The letter element is, of course, the hook. It’s a booktalking point. The idea of mysterious letters sent into the vast unknown is a bit old-fashioned in this high tech day and age. That might account for books like this and “The Mailbox” by Audrey Shafer that play on the mystery and allure of sending mail to unknown personages. The book also splits apart continually into little asides that serve to break up the text. I’m beginning to suspect that this is some kind of new trend in children’s book publishing since I’m seeing it in a lot of other books as well. Kirsten’s Miller’s “Kiki Strike” did it. “The Thing About Georgie” by Lisa Graff has lots of them. And in this particular book you’re likely to trip over one of Rapunzel's “Fairy-Tale Fortunes” or school assignment every three pages or so. Does it hurt the book in the end? Not necessarily. It’s just hard to get into a story or take it seriously when you’re constantly being jerked out of the central tale as frequently as is found here. It makes for more enjoyable reading, perhaps, but does it make for a worthwhile read?
You will be happy to hear that “Letters from Rapunzel”, doesn’t have any easy answers. No miracles or unlikely coincidences spring up.
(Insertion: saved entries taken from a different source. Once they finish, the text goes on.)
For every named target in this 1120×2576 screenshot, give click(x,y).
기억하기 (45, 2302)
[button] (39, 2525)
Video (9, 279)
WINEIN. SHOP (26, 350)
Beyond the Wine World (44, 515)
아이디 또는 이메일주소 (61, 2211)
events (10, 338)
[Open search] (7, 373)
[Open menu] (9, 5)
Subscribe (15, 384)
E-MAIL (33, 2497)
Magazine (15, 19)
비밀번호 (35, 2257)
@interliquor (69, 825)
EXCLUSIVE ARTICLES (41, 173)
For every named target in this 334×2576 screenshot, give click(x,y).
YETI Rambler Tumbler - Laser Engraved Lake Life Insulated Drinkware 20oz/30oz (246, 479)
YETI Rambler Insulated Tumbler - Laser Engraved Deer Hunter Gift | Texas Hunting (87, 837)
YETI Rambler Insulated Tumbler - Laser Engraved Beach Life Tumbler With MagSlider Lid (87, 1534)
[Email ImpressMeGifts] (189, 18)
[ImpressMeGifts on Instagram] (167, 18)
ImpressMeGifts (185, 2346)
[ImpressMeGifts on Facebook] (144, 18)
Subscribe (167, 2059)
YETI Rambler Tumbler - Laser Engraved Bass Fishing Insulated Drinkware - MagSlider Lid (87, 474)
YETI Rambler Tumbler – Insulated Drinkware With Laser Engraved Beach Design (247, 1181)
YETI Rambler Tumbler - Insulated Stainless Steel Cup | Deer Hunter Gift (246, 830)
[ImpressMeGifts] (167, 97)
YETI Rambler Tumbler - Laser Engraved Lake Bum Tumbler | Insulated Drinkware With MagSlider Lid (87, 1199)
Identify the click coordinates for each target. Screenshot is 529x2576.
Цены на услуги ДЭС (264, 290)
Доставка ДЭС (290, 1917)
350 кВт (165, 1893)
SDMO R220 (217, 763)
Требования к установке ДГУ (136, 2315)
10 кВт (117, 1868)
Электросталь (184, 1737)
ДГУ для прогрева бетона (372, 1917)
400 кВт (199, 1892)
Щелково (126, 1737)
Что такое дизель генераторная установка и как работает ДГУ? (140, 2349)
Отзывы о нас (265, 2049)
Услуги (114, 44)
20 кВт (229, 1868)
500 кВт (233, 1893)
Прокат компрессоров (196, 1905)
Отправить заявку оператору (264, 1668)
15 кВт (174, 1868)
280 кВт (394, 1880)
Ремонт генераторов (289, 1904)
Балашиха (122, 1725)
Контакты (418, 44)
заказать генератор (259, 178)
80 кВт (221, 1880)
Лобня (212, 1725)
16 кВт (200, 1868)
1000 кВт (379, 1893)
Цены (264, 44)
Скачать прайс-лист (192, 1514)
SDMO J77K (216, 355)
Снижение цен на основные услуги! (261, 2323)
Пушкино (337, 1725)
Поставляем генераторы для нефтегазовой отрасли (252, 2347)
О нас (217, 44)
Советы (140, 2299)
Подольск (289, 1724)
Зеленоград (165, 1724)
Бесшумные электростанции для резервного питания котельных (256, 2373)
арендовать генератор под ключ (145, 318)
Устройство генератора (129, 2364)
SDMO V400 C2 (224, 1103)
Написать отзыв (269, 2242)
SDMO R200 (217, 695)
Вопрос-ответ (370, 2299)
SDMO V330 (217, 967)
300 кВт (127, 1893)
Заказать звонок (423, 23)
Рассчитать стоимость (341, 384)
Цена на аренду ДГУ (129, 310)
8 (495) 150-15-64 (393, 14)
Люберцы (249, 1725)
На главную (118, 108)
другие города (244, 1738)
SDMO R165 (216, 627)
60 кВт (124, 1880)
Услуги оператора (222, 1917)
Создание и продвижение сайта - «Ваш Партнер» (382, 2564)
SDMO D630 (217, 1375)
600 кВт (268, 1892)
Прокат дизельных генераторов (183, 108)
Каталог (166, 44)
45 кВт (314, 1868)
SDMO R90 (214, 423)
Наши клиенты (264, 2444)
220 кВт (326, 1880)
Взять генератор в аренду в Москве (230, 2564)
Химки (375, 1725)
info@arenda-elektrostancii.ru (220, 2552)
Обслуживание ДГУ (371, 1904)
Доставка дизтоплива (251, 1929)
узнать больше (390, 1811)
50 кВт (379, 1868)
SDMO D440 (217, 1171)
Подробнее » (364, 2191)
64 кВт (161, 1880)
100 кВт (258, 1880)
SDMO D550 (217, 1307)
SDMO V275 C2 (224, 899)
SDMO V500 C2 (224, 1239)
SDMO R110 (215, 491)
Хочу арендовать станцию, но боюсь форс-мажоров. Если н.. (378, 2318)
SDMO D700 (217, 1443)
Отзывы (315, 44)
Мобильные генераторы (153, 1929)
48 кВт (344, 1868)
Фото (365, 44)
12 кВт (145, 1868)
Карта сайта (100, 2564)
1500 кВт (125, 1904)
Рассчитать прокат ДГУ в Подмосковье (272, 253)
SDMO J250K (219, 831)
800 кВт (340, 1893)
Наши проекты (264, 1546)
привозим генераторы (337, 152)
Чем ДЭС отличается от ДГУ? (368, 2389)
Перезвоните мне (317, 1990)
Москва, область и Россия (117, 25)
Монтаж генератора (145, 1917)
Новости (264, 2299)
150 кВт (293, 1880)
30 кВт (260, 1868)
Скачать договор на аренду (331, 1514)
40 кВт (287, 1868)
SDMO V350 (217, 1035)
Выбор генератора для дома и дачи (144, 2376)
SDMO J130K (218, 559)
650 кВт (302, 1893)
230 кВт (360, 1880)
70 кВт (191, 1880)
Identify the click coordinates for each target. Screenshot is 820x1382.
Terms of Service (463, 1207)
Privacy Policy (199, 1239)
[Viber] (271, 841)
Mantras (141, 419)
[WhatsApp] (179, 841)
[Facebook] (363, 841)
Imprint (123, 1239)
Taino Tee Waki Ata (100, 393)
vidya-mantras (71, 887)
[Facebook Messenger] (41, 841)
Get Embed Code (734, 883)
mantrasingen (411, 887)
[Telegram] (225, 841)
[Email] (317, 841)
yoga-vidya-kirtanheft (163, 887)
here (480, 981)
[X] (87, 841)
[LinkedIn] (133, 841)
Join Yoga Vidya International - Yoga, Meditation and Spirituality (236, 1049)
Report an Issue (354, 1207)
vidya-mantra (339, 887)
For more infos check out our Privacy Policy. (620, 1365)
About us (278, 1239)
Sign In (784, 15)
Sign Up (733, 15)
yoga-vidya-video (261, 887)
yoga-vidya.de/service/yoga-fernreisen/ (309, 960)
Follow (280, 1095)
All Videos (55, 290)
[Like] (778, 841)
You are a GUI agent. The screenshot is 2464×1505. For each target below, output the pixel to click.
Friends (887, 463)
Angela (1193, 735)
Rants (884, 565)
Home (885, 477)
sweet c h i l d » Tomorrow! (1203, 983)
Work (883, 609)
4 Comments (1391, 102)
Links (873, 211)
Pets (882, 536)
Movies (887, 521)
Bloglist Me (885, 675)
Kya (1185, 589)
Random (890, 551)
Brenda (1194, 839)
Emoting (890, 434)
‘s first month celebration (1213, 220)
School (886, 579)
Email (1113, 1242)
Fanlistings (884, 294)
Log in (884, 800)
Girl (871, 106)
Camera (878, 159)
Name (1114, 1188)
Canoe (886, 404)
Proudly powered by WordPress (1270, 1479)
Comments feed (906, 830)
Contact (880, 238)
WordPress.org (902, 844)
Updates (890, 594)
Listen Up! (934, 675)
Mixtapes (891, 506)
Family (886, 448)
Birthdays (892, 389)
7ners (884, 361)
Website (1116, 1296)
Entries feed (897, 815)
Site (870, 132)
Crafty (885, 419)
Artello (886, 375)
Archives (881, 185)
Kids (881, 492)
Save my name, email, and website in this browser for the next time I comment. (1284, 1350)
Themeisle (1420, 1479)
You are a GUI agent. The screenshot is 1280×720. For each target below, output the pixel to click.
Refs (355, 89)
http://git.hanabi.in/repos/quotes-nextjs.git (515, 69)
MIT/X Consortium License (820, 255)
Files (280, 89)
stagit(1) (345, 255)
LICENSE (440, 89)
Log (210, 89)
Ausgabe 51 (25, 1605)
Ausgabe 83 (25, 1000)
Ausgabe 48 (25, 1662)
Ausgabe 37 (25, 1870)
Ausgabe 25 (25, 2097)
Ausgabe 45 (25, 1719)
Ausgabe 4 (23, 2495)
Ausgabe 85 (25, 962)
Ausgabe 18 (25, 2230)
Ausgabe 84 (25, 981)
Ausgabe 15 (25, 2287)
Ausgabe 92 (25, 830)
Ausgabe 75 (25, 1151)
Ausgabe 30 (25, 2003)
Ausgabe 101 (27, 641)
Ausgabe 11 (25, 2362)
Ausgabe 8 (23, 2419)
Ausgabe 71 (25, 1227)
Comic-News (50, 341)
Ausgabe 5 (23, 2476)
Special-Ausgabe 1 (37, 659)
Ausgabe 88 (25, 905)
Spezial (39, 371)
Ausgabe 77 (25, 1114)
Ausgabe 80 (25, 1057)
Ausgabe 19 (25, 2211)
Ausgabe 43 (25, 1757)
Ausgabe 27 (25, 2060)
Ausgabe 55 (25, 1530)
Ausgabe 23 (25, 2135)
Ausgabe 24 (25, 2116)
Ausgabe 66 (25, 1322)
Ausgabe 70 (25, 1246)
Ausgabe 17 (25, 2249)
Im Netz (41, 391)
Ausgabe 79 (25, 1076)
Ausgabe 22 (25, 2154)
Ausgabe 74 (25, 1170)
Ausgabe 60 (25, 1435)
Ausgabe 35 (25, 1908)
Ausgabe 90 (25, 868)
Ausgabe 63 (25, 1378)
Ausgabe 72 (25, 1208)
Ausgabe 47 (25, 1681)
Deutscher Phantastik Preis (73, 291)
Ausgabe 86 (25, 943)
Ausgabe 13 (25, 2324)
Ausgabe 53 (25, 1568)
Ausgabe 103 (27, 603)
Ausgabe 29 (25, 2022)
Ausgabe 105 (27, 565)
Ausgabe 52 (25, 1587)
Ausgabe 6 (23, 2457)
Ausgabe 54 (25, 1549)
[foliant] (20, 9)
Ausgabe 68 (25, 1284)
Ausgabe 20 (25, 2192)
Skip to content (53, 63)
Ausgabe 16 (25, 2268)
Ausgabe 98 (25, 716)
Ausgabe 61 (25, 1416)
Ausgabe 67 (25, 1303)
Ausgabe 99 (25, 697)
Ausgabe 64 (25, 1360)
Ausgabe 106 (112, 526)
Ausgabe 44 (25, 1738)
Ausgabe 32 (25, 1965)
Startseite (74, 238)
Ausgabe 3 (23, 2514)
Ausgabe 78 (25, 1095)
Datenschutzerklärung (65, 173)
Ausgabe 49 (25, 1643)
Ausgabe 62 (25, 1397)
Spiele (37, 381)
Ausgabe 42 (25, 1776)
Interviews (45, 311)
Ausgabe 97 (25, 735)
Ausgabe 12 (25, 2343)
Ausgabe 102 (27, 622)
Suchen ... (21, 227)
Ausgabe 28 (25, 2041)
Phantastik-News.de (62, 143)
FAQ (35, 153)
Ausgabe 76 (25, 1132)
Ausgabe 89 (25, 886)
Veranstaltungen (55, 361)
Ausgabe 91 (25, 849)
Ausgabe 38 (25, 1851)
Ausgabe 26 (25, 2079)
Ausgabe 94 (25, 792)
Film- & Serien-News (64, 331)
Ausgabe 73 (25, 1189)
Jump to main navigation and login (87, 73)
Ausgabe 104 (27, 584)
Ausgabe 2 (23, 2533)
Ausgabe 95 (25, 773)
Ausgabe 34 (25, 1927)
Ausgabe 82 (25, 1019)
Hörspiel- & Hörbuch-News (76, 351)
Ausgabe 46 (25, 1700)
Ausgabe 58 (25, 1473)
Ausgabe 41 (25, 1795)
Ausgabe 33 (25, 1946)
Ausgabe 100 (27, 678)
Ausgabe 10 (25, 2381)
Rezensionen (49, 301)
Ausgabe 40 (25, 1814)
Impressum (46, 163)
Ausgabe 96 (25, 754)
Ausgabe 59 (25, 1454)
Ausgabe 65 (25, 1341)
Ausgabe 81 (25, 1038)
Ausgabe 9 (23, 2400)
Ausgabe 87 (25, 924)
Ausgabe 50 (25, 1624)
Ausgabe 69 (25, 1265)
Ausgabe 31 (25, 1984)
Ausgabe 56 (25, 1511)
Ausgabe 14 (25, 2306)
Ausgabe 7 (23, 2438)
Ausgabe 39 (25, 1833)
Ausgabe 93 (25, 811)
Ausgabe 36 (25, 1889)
It is not, I should add, a book that Holmes should stop with. While well told, the book feels like a novel found in an author’s early career. And as it’s not the only Rapunzel-like story out this year, feel free to also check out “Into the Wild” by Sarah Beth Durst and “Into the Woods” by Lyn Gardner for your standard retellings of classic folktales (and their skewed results). This may even make a good crossover title for those kids who only like fantasy and need some kind of fantastical hook to lure them into the scary realm of realistic fiction. Fun and smart enough for your consideration.
Notes on the Cover: Looks to me as if Harper Collins wants to have its cake and eat it too. Deliberately playing up the Rapunzelish elements on the right, the left-hand side of the image is downright mod. A kind of suburban kitch. I’d have appreciated this more if the Rapunzel-like girl actually bore some resemblance to our heroine at large. As it is, plenty of kids will be suckered into thinking this to be a kind of fantasy novel. Sneaky, Harper. Very very sneaky.